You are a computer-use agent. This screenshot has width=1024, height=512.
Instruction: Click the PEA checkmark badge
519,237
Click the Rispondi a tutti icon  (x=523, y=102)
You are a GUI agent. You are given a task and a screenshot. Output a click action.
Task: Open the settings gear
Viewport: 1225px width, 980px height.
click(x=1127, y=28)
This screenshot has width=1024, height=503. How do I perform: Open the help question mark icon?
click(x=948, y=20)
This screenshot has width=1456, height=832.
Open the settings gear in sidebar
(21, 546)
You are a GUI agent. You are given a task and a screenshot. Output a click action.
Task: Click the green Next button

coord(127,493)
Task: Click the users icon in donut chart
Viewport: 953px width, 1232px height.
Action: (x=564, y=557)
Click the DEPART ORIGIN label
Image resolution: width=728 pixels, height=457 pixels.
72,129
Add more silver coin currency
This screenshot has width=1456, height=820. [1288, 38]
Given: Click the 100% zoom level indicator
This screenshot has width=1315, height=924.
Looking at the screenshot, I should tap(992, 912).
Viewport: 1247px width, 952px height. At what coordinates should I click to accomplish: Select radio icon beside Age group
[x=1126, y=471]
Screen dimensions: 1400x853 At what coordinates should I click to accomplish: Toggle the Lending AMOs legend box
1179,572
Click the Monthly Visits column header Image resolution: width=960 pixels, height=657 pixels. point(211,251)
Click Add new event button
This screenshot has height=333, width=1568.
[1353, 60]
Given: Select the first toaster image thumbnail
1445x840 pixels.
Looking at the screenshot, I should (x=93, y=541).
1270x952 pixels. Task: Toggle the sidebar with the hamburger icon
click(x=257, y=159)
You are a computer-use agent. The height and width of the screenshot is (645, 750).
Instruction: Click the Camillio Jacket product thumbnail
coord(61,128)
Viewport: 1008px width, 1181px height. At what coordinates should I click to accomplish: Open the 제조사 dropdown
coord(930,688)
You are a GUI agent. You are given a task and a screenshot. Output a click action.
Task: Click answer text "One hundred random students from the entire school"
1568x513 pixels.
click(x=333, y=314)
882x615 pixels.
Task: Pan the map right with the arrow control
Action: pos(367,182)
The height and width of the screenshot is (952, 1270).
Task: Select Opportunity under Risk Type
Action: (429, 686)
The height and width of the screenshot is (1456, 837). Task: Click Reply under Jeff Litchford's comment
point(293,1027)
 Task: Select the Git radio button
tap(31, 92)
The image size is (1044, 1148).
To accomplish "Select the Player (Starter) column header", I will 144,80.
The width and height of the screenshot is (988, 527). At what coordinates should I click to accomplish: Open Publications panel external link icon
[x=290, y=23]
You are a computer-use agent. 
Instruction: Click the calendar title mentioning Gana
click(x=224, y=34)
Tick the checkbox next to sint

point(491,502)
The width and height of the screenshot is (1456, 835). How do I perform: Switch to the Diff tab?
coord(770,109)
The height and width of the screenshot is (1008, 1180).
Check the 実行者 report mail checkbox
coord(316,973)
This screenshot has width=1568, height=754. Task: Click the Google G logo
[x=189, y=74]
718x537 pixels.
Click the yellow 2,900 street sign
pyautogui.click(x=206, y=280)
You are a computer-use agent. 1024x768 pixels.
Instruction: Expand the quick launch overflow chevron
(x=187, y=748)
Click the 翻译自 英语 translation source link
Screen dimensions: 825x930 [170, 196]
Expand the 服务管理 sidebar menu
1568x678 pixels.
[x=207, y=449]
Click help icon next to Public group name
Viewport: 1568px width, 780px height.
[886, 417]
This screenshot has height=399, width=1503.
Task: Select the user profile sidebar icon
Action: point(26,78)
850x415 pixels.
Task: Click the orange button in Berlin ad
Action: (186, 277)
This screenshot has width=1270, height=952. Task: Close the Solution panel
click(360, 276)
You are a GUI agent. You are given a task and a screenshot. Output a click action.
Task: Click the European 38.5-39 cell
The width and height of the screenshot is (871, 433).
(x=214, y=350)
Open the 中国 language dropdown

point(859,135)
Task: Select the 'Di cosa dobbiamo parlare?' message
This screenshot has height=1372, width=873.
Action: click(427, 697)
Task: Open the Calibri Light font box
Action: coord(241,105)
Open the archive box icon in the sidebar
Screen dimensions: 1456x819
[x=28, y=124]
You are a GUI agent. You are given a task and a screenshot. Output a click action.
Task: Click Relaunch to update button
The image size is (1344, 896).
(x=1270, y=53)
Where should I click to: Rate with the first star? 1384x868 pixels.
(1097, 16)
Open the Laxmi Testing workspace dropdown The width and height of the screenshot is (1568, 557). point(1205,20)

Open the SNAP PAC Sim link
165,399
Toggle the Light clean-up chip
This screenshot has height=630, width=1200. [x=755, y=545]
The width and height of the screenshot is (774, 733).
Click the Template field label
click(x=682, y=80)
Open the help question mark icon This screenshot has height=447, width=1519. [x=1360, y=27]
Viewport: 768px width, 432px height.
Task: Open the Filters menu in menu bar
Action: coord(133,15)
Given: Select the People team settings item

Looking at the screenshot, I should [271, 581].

_ _ _ _ _ _ _

### What you will do
Rewrite all the records above, swapping each "gear" for "cog" and keeping everything else the same.

### Exercise response
You are a computer-use agent. This screenshot has width=1024, height=512.
Instruction: Click the PEA checkmark badge
519,237
Click the Rispondi a tutti icon  (x=523, y=102)
You are a GUI agent. You are given a task and a screenshot. Output a click action.
Task: Open the settings cog
Viewport: 1225px width, 980px height.
click(x=1127, y=28)
This screenshot has width=1024, height=503. How do I perform: Open the help question mark icon?
click(x=948, y=20)
This screenshot has width=1456, height=832.
Open the settings cog in sidebar
(21, 546)
You are a GUI agent. You are given a task and a screenshot. Output a click action.
Task: Click the green Next button

coord(127,493)
Task: Click the users icon in donut chart
Viewport: 953px width, 1232px height.
Action: (x=564, y=557)
Click the DEPART ORIGIN label
Image resolution: width=728 pixels, height=457 pixels.
72,129
Add more silver coin currency
This screenshot has width=1456, height=820. [1288, 38]
Given: Click the 100% zoom level indicator
This screenshot has width=1315, height=924.
Looking at the screenshot, I should tap(992, 912).
Viewport: 1247px width, 952px height. At what coordinates should I click to accomplish: Select radio icon beside Age group
[x=1126, y=471]
Screen dimensions: 1400x853 At what coordinates should I click to accomplish: Toggle the Lending AMOs legend box
1179,572
Click the Monthly Visits column header Image resolution: width=960 pixels, height=657 pixels. point(211,251)
Click Add new event button
This screenshot has height=333, width=1568.
[1353, 60]
Given: Select the first toaster image thumbnail
1445x840 pixels.
Looking at the screenshot, I should (x=93, y=541).
1270x952 pixels. Task: Toggle the sidebar with the hamburger icon
click(x=257, y=159)
You are a computer-use agent. The height and width of the screenshot is (645, 750).
Instruction: Click the Camillio Jacket product thumbnail
coord(61,128)
Viewport: 1008px width, 1181px height. At what coordinates should I click to accomplish: Open the 제조사 dropdown
coord(930,688)
You are a GUI agent. You are given a task and a screenshot. Output a click action.
Task: Click answer text "One hundred random students from the entire school"
1568x513 pixels.
click(x=333, y=314)
882x615 pixels.
Task: Pan the map right with the arrow control
Action: pos(367,182)
The height and width of the screenshot is (952, 1270).
Task: Select Opportunity under Risk Type
Action: (429, 686)
The height and width of the screenshot is (1456, 837). Task: Click Reply under Jeff Litchford's comment
point(293,1027)
 Task: Select the Git radio button
tap(31, 92)
The image size is (1044, 1148).
To accomplish "Select the Player (Starter) column header", I will 144,80.
The width and height of the screenshot is (988, 527). At what coordinates should I click to accomplish: Open Publications panel external link icon
[x=290, y=23]
You are a computer-use agent. 
Instruction: Click the calendar title mentioning Gana
click(x=224, y=34)
Tick the checkbox next to sint

point(491,502)
The width and height of the screenshot is (1456, 835). How do I perform: Switch to the Diff tab?
coord(770,109)
The height and width of the screenshot is (1008, 1180).
Check the 実行者 report mail checkbox
coord(316,973)
This screenshot has width=1568, height=754. Task: Click the Google G logo
[x=189, y=74]
718x537 pixels.
Click the yellow 2,900 street sign
pyautogui.click(x=206, y=280)
You are a computer-use agent. 1024x768 pixels.
Instruction: Expand the quick launch overflow chevron
(x=187, y=748)
Click the 翻译自 英语 translation source link
Screen dimensions: 825x930 [170, 196]
Expand the 服务管理 sidebar menu
1568x678 pixels.
[x=207, y=449]
Click help icon next to Public group name
Viewport: 1568px width, 780px height.
[886, 417]
This screenshot has height=399, width=1503.
Task: Select the user profile sidebar icon
Action: point(26,78)
850x415 pixels.
Task: Click the orange button in Berlin ad
Action: (186, 277)
This screenshot has width=1270, height=952. Task: Close the Solution panel
click(360, 276)
You are a GUI agent. You are given a task and a screenshot. Output a click action.
Task: Click the European 38.5-39 cell
The width and height of the screenshot is (871, 433).
(x=214, y=350)
Open the 中国 language dropdown

point(859,135)
Task: Select the 'Di cosa dobbiamo parlare?' message
This screenshot has height=1372, width=873.
Action: click(427, 697)
Task: Open the Calibri Light font box
Action: coord(241,105)
Open the archive box icon in the sidebar
Screen dimensions: 1456x819
[x=28, y=124]
You are a GUI agent. You are given a task and a screenshot. Output a click action.
Task: Click Relaunch to update button
The image size is (1344, 896).
(x=1270, y=53)
Where should I click to: Rate with the first star? 1384x868 pixels.
(1097, 16)
Open the Laxmi Testing workspace dropdown The width and height of the screenshot is (1568, 557). point(1205,20)

Open the SNAP PAC Sim link
165,399
Toggle the Light clean-up chip
This screenshot has height=630, width=1200. [x=755, y=545]
The width and height of the screenshot is (774, 733).
Click the Template field label
click(x=682, y=80)
Open the help question mark icon This screenshot has height=447, width=1519. [x=1360, y=27]
Viewport: 768px width, 432px height.
Task: Open the Filters menu in menu bar
Action: coord(133,15)
Given: Select the People team settings item

Looking at the screenshot, I should [271, 581].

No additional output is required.